In his written responses to senators, Pompeo reiterated this position, again saying he would base any policy proposals on the collection of metadata on the wishes of CIA operatives in the field of counterterrorism.

The vote to confirm Pompeo came only an hour after the Senate Foreign Relations Committee voted to approve the nomination of ExxonMobil CEO Rex Tillerson to be secretary of state. The 11-10 party-line vote followed the announcement by Senator Marco Rubio of Florida, the lone Republican holdout, that he would support the nomination.

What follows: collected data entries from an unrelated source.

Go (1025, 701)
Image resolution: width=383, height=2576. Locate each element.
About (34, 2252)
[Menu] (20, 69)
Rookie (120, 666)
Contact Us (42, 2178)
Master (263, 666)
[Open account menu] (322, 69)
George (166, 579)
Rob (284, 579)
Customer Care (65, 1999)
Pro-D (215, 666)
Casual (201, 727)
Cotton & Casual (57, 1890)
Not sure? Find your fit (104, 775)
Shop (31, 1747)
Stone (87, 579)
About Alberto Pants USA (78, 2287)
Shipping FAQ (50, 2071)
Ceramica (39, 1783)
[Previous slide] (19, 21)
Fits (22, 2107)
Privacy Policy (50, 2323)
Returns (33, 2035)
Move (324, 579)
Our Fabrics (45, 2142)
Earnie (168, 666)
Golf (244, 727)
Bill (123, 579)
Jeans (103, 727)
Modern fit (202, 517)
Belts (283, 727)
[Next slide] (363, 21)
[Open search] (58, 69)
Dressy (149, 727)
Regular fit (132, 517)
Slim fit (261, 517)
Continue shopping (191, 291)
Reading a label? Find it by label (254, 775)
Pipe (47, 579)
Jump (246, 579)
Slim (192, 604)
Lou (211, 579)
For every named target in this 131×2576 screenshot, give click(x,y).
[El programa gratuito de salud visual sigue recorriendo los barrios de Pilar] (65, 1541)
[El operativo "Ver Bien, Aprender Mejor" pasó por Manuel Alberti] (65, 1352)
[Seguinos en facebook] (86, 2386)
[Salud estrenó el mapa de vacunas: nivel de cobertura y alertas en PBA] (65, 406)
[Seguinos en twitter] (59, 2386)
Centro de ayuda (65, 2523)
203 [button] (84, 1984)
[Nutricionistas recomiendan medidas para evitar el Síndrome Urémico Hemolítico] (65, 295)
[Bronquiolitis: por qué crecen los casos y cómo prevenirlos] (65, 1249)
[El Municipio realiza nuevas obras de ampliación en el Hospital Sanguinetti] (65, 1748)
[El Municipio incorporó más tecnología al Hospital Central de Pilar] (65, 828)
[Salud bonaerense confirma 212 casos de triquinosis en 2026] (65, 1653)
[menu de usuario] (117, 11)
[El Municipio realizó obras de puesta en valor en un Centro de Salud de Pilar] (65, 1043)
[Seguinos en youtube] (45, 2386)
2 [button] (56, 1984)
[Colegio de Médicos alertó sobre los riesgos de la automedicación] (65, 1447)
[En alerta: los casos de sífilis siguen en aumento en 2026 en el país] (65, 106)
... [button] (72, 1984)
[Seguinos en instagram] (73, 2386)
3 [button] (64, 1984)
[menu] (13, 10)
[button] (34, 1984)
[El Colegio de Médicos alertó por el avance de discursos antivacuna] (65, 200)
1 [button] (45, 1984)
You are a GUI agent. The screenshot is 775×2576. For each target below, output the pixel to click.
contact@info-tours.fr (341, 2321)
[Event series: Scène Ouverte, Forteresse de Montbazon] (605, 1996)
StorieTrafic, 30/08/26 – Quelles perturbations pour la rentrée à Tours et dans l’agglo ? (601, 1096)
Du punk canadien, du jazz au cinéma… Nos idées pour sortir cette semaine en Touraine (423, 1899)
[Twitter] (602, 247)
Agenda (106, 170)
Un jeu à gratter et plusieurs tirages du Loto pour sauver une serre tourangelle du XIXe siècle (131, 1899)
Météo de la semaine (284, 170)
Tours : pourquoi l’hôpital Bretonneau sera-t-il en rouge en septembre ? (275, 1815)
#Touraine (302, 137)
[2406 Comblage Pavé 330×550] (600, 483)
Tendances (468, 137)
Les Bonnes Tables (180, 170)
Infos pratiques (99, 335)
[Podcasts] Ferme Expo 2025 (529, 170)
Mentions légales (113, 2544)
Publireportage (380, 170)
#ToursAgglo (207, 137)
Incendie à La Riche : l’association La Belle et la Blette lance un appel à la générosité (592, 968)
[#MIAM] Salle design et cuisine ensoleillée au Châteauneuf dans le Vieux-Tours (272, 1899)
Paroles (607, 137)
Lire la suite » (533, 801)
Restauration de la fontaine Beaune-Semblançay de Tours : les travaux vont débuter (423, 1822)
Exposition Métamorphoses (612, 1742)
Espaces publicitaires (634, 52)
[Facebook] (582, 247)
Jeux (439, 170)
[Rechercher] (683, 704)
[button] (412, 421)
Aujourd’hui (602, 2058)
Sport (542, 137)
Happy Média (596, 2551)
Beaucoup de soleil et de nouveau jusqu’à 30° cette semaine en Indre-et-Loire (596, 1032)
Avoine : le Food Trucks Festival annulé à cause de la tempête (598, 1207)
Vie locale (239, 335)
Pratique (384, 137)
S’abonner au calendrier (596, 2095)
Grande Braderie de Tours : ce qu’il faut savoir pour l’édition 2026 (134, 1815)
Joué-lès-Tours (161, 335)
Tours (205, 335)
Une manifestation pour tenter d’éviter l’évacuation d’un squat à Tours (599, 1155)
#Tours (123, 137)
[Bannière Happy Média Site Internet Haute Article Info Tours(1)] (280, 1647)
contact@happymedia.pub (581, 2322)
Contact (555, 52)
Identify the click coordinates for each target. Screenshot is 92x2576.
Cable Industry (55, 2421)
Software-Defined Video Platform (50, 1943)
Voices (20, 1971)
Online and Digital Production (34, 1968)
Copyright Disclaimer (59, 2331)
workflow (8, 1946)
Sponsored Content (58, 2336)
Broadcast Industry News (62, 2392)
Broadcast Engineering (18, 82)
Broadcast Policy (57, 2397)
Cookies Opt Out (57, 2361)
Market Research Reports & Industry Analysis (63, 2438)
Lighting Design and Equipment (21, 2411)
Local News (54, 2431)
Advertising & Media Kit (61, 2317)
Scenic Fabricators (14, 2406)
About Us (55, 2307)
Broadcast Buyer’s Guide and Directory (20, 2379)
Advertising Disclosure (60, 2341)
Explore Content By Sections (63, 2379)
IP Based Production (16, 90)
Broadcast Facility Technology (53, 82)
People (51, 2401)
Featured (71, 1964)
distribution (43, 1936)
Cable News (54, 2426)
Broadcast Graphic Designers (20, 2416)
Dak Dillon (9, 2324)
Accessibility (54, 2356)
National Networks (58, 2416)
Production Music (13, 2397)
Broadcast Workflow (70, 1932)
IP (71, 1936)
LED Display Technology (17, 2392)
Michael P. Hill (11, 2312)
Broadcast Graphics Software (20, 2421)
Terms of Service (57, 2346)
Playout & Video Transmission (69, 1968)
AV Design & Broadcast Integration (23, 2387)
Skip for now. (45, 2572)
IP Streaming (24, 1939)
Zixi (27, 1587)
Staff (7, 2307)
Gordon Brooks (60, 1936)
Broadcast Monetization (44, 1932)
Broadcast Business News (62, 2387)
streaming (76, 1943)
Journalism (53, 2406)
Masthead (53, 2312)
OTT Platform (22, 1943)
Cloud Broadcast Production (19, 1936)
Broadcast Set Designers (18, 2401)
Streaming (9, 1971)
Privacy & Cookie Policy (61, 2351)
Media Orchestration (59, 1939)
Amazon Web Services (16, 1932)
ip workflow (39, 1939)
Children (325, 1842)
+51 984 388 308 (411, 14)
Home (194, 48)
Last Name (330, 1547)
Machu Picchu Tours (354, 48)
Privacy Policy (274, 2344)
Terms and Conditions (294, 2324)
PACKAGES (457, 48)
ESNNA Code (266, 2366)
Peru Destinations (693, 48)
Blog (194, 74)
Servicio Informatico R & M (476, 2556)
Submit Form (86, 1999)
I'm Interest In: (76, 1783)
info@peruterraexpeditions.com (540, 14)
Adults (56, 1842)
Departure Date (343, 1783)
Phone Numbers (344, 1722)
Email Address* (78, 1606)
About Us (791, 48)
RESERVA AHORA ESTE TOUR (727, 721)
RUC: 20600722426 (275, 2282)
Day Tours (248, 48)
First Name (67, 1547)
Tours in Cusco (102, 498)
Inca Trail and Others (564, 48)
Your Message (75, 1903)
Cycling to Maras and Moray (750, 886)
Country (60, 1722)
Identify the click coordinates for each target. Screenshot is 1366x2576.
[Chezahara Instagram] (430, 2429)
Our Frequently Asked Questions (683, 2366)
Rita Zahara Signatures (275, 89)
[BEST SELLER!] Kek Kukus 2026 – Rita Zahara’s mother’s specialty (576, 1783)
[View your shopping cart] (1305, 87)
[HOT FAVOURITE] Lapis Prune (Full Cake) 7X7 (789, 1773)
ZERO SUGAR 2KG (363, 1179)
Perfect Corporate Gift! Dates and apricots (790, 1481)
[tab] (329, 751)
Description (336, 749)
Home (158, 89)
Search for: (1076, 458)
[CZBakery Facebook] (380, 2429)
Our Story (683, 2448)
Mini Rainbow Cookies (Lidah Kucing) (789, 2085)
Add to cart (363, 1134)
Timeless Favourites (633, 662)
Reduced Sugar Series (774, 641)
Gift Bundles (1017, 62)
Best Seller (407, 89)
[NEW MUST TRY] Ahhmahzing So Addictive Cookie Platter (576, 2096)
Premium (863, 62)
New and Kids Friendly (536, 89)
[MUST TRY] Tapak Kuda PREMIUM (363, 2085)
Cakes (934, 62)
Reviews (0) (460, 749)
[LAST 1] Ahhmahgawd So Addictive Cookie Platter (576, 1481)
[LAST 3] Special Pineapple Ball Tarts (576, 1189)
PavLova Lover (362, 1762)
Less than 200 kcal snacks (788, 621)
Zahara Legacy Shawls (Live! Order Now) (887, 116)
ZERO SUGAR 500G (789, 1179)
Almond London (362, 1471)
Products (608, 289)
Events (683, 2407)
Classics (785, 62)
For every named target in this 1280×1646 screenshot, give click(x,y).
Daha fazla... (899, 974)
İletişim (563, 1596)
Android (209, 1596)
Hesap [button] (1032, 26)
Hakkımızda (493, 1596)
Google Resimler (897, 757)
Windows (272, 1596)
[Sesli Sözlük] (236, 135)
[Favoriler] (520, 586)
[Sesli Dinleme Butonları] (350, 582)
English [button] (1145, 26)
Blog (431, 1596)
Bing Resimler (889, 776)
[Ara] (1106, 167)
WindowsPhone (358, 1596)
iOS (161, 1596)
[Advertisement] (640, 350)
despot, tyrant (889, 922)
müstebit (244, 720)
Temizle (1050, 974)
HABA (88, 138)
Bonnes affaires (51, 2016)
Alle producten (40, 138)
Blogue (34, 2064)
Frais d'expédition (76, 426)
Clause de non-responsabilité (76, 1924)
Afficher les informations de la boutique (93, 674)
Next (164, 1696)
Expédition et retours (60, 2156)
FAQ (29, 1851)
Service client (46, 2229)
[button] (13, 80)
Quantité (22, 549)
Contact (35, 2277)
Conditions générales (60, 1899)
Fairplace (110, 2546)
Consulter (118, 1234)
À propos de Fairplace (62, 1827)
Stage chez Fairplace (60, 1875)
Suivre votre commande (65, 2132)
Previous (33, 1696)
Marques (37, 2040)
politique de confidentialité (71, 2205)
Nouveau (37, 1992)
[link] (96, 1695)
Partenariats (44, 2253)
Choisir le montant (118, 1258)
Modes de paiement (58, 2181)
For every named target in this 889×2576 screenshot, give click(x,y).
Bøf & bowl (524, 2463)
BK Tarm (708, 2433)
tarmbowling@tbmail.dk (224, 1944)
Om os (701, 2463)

On Sunday, two other Republican Senate critics of Tillerson, John McCain and Lindsey Graham, dropped their opposition. They issued a joint statement declaring, “Though we still have concerns about his past dealings with the Russian government and President Vladimir Putin, we believe that Mr. Tillerson can be an effective advocate for US interests.”

All three Republicans had criticized Tillerson as unduly pro-Russian, citing his many years with ExxonMobil making deals with Russia, the world’s largest oil producer, and his having received an Order of Friendship in 2013, awarded personally by Putin.

In his confirmation hearing, Tillerson went out of his way to appease both Republican and Democratic war hawks in relation to both Russia and China. He called for a tough line against both nuclear powers, even suggesting that the US might block China from accessing its own islets in the South China Sea, on the grounds that these bits of land had been artificially created and were not legally Chinese territory.

At a press briefing at the White House Monday, Trump’s press secretary Sean Spicer confirmed that blocking China from its islets was indeed under consideration by the Trump administration. Chinese spokesmen have called any such action tantamount to an act of war.

The Democrats who voted against Tillerson did so for the same reason that McCain, Graham and Rubio had initially criticized him: his business ties to Russia. The top Democrat on the committee, Ben Cardin of Maryland, said a major issue was Tillerson’s unwillingness use the term “war crimes” to describe Russian military operations in Syria. He contrasted Tillerson’s responses to the more hawkish language of the new Secretary of Defense Mattis and South Carolina Governor Nikki Haley, named by Trump to become ambassador to the United Nations.

Cardin, Schumer, McCain and Graham are planning to introduce legislation that would bar the reduction of economic sanctions against Russia without congressional approval. The bill, likely to have overwhelming bipartisan support, could be scuttled only by the intervention of Senate Majority Leader Mitch McConnell, who controls the flow of legislation.

The sanctions bill is part of the continuing campaign waged by the Democrats and a section of the Republicans throughout the Trump transition centered on the claim that the Russian government hacked into the emails of the Democratic National Committee and the Clinton campaign in an effort to aid Trump. The purpose of this propaganda offensive, which lacks any factual foundation, is to prevent any softening in the hardline anti-Russian policy adopted by the Obama administration in 2014 as part of the US intervention that brought down the elected pro-Russian government in Ukraine and replaced it with the current far-right, pro-US regime.